Sound familiar? It should: Prior to the passage of ObamaCare, leftists selected Colorado, a bellwether state (among other places), to begin promoting their health “reforms” nationally, and many of their proposals eventually became part of ObamaCare.

Apparently the left is now trying the same strategy to place retirement accounts substantially under government control. Linda Gorman writes for Complete Colorado:

First they took your health care. Now they’re coming for your retirement.

Progressive activists are in the early stages of attempting to create a retirement security crisis. Using the health care playbook, they claim that people lack access to “adequate retirement security.” The lack of access is said to impose large costs on everyone else because people without “retirement security” consume more public assistance payments. Government must “solve” the problem because only government can provide secure retirement investment options for all by mandating that people purchase them.

This year, Colorado missed joining the crisis by one state senate vote. House Bill 1377 sought to establish a “Retirement Security Task Force” that no doubt would have worked hard to foster a crisis mentality.
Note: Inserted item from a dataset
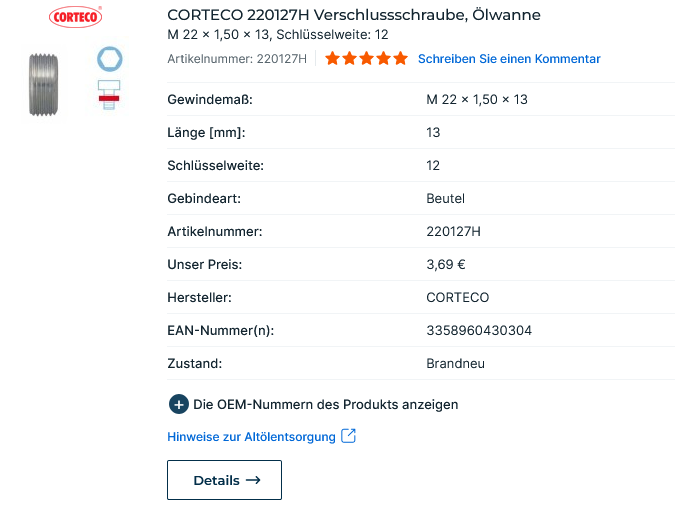
Task: Open Hinweise zur Altölentsorgung link
Action: [251, 437]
One goal of the bill was to have government “establish a secure retirement plan for employees of private sector employers.” Although it’s impossible to predict the details of how such a plan would develop, undoubtedly it would include at least two central elements: It would require people to contribute to government-sanctioned retirement accounts (or penalize them for not doing so), and impose more government regulations on retirement accounts for the alleged sake of “security.” (No doubt the government would provide “security” with regard to retirement accounts about as well as it has with regard to Fannie Mae home loans, Veterans Administration hospitals, and Social Security.) Retirement “reform” also could include tax subsidies for those deemed unable to save “enough” on their own.

Perhaps most notable about the plan is that it seeks more government controls to “solve” problems created entirely by the government. Why do many Americans not save much today? Two of the main reasons are that government confiscates 12.4 percent of everyone’s paychecks for Social Security—making those funds unavailable for investments (or anything else)—and the government forcible keeps interest rates artificially low, thereby actively discouraging savings. If we want Americans to return to sound investment strategies, what we need is for government to stop meddling in the economy—not to meddle in it more.

Government already controls investments in myriad ways through the tax code and through regulations of financial markets—all of which violate the rights of investors, investment managers, and the American people at large. If government takes an even greater role in forcing people to invest and in dictating the terms of their investments, we will see investments—the foundation of the entire economy—even more pervasively manipulated by politicians and bureaucrats at the behest of special interest groups. Needless to say after the nightmare that is ObamaCare, this will not be good for Americans. The questions is, have Americans learned anything from ObamaCare?